On the first day of April, there is hum and drum to my walk as well. On my way to Fairhaven Bay via a loop around Walden Pond, I scuff the dry leaves and crunch over the last stretches of foot-beaten ice, ambling at an easy pace. The only hurried part of the world whistles by above the white pines; rumor of cold front is becoming word of arrival. The sky in the northwest is bruised.
But here at ground-level, where I live, the day is placid, and my middling mix of polar-tec top and shorts-clad legs seems the perfect arrangement. The pond, lightly-ruffled and glittering in its greens, is low, I note; the pondlet near the house site is separated from the main body by a dry ridge of ground. And, out in midpond, what look like small, rogue burgs of ice are really white-bottomed birds, too indistinct for my distance-fuzzed eyes to ID. Happily, given license, I deem them loons. Given kindreds, I walk on.
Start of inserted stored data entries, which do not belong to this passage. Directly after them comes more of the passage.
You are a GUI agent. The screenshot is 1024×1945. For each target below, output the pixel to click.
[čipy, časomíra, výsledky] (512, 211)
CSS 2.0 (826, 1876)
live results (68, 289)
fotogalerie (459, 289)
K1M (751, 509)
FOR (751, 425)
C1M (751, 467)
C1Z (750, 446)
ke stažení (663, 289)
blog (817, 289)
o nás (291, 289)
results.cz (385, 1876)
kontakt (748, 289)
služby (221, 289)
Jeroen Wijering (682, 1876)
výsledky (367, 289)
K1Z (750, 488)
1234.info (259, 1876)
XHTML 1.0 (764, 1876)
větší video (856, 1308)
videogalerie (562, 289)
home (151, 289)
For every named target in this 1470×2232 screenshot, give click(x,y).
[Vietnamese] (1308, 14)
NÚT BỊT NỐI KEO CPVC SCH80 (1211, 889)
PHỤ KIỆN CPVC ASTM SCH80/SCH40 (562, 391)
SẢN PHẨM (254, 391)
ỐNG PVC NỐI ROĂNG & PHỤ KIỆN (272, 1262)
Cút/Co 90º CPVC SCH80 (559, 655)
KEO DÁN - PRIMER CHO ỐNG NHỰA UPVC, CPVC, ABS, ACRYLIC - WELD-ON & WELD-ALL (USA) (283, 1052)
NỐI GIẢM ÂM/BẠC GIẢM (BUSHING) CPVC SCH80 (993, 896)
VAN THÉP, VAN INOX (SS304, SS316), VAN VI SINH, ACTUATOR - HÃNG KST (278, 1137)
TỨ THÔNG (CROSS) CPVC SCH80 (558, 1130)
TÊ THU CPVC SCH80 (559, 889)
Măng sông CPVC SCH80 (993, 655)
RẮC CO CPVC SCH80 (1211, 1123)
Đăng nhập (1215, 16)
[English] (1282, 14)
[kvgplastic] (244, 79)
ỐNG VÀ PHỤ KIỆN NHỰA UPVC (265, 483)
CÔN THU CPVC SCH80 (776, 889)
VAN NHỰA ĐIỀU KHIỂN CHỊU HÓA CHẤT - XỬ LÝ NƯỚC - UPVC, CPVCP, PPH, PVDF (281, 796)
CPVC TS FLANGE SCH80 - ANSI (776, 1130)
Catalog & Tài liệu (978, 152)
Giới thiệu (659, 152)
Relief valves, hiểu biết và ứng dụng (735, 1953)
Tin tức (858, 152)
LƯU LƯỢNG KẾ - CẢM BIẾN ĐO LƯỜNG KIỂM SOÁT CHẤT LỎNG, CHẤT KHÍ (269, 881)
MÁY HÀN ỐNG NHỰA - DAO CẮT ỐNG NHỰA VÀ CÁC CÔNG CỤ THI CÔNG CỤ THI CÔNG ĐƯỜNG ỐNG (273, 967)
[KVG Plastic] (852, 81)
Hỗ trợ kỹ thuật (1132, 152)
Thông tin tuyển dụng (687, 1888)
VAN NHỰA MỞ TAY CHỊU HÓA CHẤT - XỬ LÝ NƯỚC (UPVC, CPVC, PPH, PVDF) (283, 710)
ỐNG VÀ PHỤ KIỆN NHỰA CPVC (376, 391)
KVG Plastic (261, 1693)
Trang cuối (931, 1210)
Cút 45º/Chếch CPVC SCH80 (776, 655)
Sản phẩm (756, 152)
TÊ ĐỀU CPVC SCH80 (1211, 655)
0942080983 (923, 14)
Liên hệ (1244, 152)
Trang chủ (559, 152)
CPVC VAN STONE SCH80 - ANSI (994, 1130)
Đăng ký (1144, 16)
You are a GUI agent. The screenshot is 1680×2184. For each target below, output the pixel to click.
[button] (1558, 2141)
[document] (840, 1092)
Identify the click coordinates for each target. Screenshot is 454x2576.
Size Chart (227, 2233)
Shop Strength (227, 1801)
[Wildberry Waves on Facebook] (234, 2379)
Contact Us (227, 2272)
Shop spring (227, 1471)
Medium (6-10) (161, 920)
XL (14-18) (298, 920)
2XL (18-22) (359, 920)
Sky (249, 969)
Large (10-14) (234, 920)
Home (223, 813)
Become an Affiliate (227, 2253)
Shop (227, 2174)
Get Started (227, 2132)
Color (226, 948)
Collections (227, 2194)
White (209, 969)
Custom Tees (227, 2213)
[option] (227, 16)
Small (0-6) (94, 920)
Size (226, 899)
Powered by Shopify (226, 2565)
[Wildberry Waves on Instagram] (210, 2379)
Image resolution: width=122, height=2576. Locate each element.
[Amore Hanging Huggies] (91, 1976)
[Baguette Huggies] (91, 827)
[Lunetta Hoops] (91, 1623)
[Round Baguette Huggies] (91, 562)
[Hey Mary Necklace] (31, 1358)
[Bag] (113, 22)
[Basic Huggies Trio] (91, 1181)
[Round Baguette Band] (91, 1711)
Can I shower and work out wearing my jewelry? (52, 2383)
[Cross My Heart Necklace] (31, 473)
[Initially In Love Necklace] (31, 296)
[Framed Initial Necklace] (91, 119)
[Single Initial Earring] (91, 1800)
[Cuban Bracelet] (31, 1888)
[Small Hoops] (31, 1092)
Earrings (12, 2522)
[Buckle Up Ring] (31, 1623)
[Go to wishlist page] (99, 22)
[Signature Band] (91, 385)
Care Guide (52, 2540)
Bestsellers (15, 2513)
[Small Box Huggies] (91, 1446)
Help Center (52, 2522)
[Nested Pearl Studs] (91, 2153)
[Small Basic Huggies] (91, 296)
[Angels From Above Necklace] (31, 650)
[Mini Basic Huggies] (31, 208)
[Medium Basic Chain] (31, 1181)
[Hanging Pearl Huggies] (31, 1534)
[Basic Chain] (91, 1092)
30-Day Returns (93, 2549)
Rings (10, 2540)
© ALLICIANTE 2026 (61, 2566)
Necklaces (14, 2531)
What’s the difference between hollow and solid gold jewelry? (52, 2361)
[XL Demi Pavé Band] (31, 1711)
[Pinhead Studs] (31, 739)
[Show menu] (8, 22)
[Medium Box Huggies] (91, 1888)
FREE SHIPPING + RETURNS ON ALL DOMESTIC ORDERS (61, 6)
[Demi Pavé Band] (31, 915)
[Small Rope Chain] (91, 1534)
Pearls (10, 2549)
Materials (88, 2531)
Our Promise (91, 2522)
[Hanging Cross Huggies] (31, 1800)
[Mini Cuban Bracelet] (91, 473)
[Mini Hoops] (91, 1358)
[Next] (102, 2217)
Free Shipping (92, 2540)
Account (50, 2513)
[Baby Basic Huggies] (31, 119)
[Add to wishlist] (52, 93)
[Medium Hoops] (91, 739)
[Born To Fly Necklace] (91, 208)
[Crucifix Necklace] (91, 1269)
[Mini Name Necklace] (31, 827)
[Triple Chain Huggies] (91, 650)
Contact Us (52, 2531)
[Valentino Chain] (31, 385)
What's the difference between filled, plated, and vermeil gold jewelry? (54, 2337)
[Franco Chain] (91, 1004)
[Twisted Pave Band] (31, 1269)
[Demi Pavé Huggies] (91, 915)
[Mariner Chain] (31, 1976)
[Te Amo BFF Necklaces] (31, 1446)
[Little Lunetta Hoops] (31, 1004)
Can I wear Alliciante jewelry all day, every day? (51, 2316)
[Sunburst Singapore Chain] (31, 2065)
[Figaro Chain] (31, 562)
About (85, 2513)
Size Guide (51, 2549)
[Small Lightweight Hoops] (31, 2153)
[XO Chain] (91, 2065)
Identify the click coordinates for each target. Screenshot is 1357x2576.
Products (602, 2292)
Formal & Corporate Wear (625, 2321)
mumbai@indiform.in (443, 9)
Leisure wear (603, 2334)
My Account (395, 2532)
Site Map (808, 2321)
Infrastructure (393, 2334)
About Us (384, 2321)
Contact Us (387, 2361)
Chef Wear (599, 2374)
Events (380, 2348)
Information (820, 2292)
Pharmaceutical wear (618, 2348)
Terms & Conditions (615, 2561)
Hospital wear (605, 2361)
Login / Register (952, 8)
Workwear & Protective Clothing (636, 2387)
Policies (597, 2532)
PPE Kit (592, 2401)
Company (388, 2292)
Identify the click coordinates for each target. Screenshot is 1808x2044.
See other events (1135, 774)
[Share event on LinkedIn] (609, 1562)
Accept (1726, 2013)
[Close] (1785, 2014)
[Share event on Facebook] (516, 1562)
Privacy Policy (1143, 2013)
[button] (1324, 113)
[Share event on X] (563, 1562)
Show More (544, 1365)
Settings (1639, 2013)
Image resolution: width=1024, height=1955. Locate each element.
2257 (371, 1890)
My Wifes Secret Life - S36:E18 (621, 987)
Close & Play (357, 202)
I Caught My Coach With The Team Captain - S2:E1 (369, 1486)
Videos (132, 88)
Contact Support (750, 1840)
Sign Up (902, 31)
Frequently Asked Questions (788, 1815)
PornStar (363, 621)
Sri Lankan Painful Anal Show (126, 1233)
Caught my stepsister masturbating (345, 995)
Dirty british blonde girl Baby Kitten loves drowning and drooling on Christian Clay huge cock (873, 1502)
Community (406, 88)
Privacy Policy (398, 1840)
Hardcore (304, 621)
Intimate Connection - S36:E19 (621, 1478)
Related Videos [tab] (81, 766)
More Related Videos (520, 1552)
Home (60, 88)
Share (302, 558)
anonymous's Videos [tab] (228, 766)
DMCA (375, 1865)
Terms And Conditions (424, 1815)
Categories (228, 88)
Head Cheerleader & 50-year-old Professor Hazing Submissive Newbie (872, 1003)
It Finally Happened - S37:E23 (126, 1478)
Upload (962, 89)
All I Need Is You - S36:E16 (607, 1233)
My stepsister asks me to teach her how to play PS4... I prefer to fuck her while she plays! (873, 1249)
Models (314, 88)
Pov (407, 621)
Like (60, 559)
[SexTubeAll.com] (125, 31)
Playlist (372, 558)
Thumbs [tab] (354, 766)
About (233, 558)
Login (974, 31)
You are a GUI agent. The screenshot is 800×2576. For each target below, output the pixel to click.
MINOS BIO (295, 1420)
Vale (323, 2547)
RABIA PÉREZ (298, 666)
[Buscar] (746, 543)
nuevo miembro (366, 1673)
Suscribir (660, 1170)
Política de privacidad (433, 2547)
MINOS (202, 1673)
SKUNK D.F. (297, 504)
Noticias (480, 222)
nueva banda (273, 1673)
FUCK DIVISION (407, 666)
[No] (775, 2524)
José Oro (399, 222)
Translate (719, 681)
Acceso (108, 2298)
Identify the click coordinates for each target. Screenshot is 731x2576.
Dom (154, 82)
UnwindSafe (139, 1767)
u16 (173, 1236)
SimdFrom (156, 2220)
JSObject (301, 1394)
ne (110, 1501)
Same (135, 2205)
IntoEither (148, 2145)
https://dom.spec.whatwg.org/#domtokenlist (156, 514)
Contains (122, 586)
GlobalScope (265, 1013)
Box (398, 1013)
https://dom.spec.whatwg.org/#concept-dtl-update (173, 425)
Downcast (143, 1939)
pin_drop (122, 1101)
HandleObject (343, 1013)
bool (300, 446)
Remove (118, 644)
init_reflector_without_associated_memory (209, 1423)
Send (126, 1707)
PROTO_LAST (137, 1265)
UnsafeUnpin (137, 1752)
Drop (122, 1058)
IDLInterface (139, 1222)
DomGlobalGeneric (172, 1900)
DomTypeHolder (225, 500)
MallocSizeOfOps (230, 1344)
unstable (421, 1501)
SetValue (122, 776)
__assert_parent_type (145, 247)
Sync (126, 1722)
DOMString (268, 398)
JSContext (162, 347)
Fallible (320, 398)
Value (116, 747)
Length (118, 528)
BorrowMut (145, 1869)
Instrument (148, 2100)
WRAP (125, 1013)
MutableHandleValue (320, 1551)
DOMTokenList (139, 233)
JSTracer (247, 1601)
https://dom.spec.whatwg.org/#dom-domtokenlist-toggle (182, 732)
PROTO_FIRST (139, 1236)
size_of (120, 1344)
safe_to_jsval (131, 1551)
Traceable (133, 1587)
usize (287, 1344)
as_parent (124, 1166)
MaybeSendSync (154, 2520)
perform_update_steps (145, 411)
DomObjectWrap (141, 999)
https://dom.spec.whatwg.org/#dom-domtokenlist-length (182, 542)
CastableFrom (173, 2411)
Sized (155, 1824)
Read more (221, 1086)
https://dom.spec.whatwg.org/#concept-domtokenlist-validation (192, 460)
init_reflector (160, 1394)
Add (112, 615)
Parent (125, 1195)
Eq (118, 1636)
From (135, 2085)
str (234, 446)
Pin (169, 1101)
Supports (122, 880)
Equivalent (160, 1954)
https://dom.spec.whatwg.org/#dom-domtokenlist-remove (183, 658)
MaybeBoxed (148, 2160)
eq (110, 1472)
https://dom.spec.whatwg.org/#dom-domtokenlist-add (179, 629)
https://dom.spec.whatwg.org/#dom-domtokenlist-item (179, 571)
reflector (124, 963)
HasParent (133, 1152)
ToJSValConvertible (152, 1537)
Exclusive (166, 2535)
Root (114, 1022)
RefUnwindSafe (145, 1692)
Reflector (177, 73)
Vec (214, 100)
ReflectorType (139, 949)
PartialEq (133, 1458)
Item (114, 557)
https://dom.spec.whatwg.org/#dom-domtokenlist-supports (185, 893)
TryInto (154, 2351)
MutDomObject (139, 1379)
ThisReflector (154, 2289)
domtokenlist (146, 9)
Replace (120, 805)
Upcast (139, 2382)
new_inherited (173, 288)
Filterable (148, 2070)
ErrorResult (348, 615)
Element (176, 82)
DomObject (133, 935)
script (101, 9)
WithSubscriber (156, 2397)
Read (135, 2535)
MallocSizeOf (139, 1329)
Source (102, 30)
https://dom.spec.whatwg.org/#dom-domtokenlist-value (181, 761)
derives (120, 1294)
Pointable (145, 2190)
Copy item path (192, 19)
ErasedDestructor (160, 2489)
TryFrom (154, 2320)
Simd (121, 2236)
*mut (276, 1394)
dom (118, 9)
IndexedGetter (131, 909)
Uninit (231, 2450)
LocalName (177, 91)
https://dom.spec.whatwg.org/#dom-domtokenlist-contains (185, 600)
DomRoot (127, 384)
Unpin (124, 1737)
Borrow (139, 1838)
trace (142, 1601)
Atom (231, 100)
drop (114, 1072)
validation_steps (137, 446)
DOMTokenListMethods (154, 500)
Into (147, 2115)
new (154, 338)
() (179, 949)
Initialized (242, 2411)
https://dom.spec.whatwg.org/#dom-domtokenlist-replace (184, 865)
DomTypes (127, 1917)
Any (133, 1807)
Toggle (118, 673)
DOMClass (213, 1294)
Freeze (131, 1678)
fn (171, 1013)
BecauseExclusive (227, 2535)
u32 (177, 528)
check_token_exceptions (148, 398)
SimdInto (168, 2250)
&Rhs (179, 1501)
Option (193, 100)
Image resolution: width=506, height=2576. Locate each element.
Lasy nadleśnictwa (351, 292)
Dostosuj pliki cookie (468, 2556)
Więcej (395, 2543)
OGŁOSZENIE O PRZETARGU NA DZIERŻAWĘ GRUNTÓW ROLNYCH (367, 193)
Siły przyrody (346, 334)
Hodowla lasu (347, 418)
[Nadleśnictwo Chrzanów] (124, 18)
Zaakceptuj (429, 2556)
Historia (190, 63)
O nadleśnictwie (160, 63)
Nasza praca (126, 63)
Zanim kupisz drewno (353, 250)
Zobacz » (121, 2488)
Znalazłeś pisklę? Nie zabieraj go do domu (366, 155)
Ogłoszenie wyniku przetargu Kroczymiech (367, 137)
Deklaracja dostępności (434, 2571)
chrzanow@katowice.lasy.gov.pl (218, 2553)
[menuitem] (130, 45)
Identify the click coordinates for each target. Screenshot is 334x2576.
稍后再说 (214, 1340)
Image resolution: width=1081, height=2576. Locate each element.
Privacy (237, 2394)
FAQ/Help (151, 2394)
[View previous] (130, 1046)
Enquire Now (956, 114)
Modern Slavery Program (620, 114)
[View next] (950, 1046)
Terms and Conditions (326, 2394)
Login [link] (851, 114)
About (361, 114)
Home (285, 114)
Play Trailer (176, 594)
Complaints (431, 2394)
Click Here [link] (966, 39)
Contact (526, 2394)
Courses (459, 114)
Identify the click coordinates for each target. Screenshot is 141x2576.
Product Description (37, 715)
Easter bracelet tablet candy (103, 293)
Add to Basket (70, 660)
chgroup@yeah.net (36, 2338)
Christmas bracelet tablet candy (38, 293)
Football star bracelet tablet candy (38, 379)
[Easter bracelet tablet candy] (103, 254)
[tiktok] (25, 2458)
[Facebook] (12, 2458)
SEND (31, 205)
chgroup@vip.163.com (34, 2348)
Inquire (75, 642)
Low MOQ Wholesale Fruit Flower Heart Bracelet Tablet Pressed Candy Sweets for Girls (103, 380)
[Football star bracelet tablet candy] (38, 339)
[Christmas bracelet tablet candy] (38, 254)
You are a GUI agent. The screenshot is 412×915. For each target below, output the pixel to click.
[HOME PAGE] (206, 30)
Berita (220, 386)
Beyond the pond, as I skirt the Andromeda Ponds, I hear my first chorus of spring; the peepers are singing sex; they are in riot along the eastern shores, where the direct afternoon sun slants in. I ease down near the swampy water, then close my eyes. The peepers insist; shrilling fills my ears; “hereherehereherehere…here,” they call, “here.”
What, I wonder as I walk on, is this hatch of insects? Black, winged and many, they are little meteors across my sightlines; I inhale a few, wave aimlessly at others. Do they know the cold front is on the way? It is a one-day life. It is. Though the water-snake I come upon stretched out in a slat of sun is thumb-thick and, even in his spring torpor, he looks like forever.
And now, along the cliffy stretch just downriver from Fairhaven, the front arrives. A gray sheet of rain wavers in the air, and whitecaps leap on the river. Is that thunder, tentative, unsure of its season? Yes, rumble, yes. No hum now, only drum. Here, amid the flying water, I pull over to follow its suggestion. The wind, all the waters, the flying air, the river in tumult, it makes me want to laugh.
Then he does…the laughing bird. A long ahahahahahah issues from the pine above. Ahahahahahahahahahahah. There he is – pileated woodpecker. AHAHAHAHAHAHAHAHAHAH!